Bulldogs call-ups giving Habs big boost

by Steve Milton / for the Hamilton Spectator || AHL On The Beat Archive 

One hour removed from Copps Coliseum, there were 35 Bulldog goals on the ice in Buffalo on Jan. 18. And Hamilton isn’t likely to get any of them back soon.

Not when Yannick Weber is playing well on a blue-line ravaged by two season-ending injuries, not when Max Pacioretty has become the power forward Brian Gionta and Chris Gomez were aching for, and not when David Desharnais is bringing first-line offensive skills to the third line.

And not when Montreal Canadiens’ regulars keep dropping like pine needles.

This is how a farm system is supposed to work, at least for the lord of the manor. For the farmer? Well, the Bulldogs better memorize Meatloaf’s Two out of Three Ain’t Bad.

Desharnais, Pacioretty and Weber had totalled 92 points in a combined 77 games for the Dogs before, one-by-one, they were whisked up to the parent Habs.

But only Desharnais — summoned at the start of the new year — was expected back over the next little while. That expectation, too, has changed, even though forward Benoit Pouliot returns to the lineup Friday.

“I like the way he’s played,” head coach Jacques Martin said Tuesday morning. “He’s got good offensive skills, but he’s been responsible defensively. We brought him up when we traded Maxim Lapierre. … And we’ve only got 13 forwards.”

And that was before Pacioretty and Mike Cammalleri left the ice with apparently serious aggravations during the first period of a 2-1 loss to the Buffalo Sabres in overtime. Pacioretty took a shot right in the midriff and was transported to hospital via ambulance and Cammalleri separated his shoulder.

Desharnais got his second marker in his current eight-game stay when he put the Canadiens up 1-0, converting Roman Hamrlik’s point shot into a first-period power play.

The 24-year-old Desharnais — the only Canadien ever to wear the left guard’s number (58) — is one of those athletes you have to look up to. Even if you’re not vertically challenged.

He’s 5-foot-7 (mostly in his dreams) and has fought height discrimination all of his hockey life. A big-time junior scorer, but never drafted, all he had to do was lead the ECHL in scoring and become its MVP for the Canadiens to take a flyer on him.

This year, he was merely leading the American Hockey League in scoring before he got the nod when the Habs tired of Lapierre’s incomplete act and dealt him to Disneyland.

That brought him to the NHL in time for the Liliputian Bowl against the Sabres. Three of the league’s five smallest players — 5-foot-5 Sabre Nathan Gerbe and the Habs’ two 5-foot-7 forwards, Gionta and Desharnais — were in uniform, as were fellow small guys Tyler Ennis and Cammalleri.

“Every day it feels like the hockey world’s against you when it comes to size,” Gerbe told The Spectator. “You have to prove everyone wrong every day.

“I’m aware of (Desharnais).

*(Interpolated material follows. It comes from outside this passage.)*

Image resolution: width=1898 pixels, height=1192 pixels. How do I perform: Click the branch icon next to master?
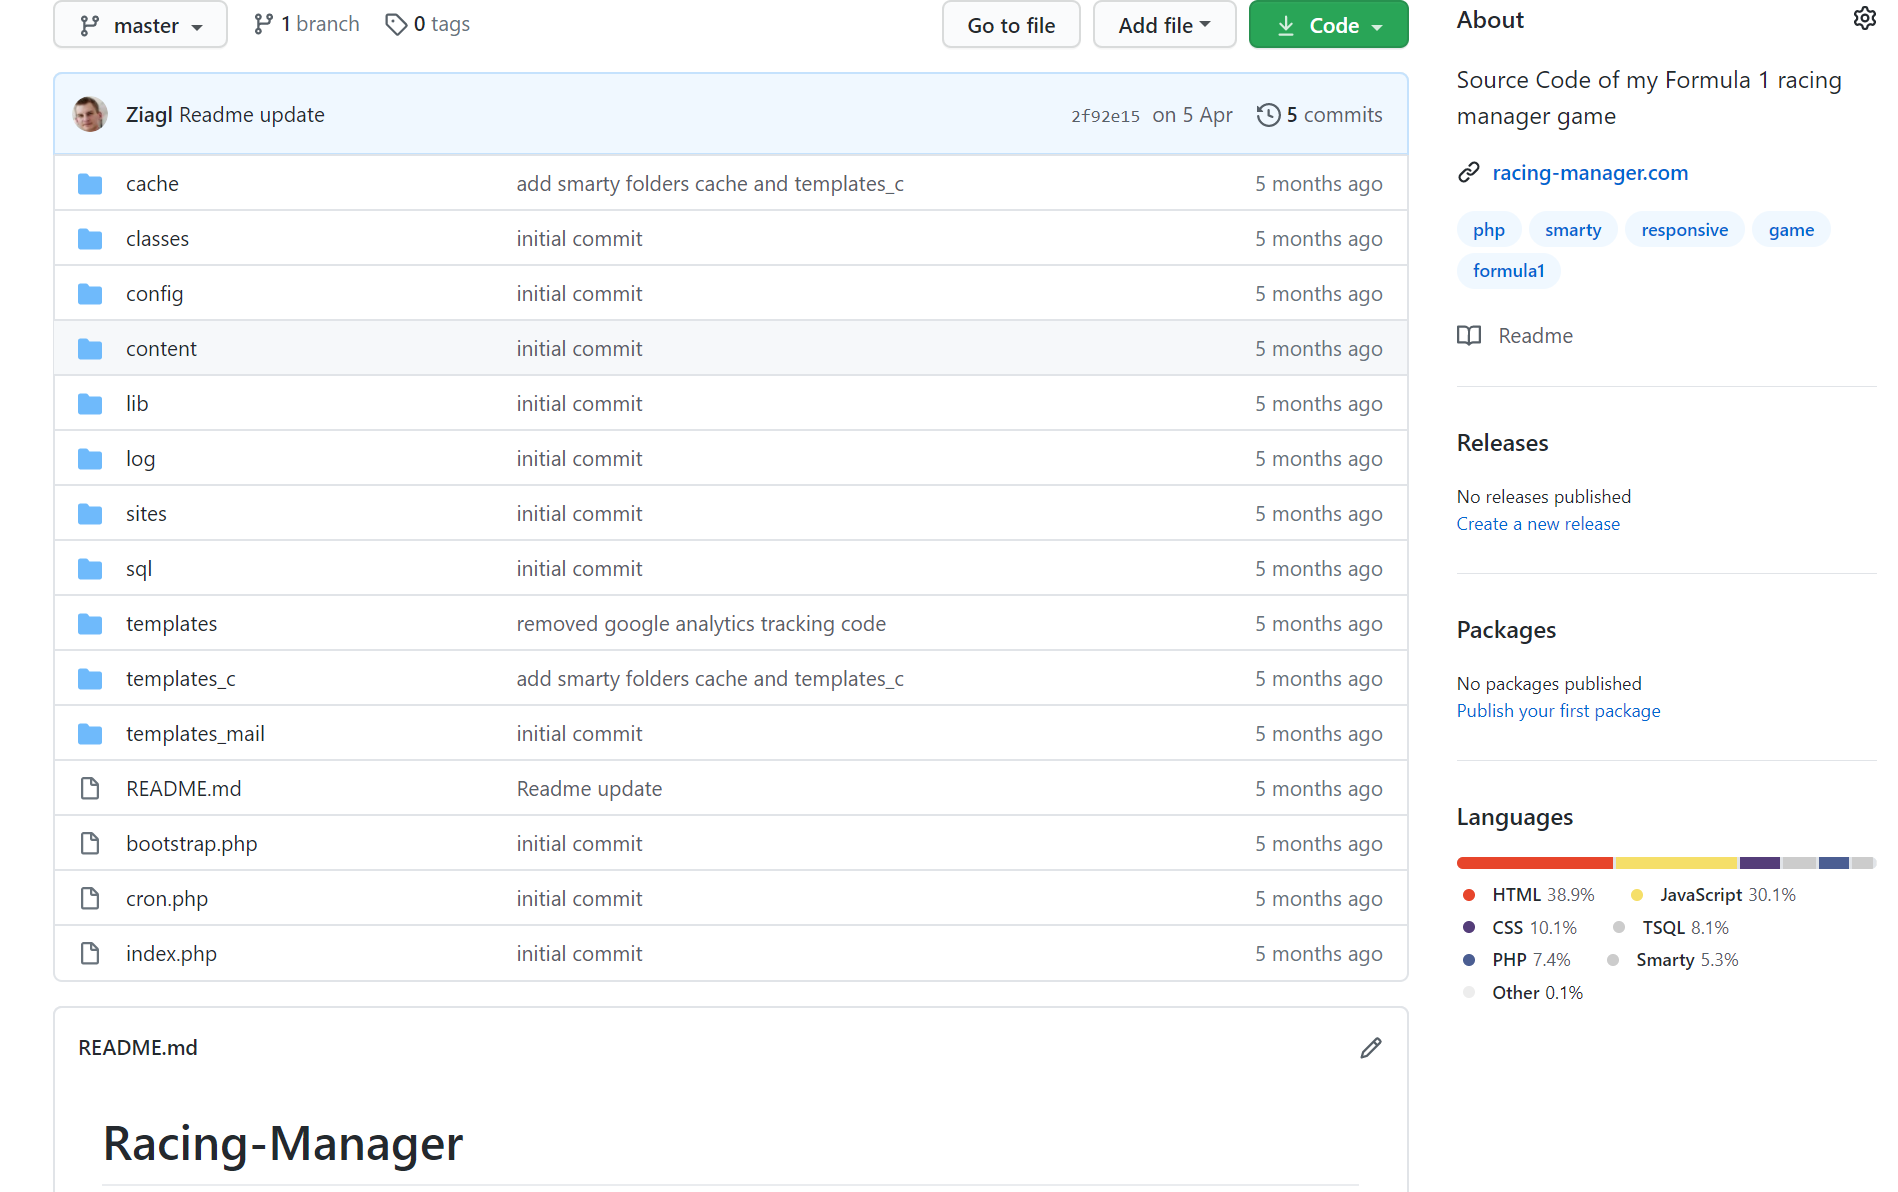click(x=265, y=23)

He scored his first NHL goal about a week ago, right?. I’ve followed him. You always root for those guys, like Skinner in Carolina. I hear about all the small guys.”

As does Desharnais.

“Gerbe is a small guy and he made his way through, same with Ennis,” he said. “I think the new rules since the lockout help us.

“No one here has talked to me about being smaller. I’m just checking those guys’ play and seeing how they work. I’m here, so I made my way through and they know I can do the same at this level.”

During a call-up last year and while he was still with the ‘Dogs in the fall, Desharnais’ case was being publicly pleaded by the French-language media. But he says that doesn’t create any undue expectations.

“I don’t think it’s more pressure on me,” he says, “because I put a lot of pressure on myself, anyway.

“In the pre-season, everybody gets a chance. But now it’s the best guys that stay. It’s noticeable. It’s a little faster: It’s the middle of the season so everyone is in shape and everyone has their talent back.”

Their talent back. Hmmm. That’s something the Bulldogs would probably like, too, although they sure weren’t short of goals in a 7-0 win over Rochester on Tuesday.

Still, consider the Canadiens have seven players in their lineup who were essentially full-time Bulldogs last year, three of whom were counted upon to lead the team this year. That’s a lot of sudden adjustment for an AHL team, even a good one.

“They’ve won games without us,” Desharnais says. “For sure, it hurts a team, but they’re going to be all right. They have a lot of good players down there and they’re going to step up.’

Notice the “they” part. Even Desharnais is starting to realize the Dogs will be without him — not to mention Weber and Pacioretty — for quite a while yet.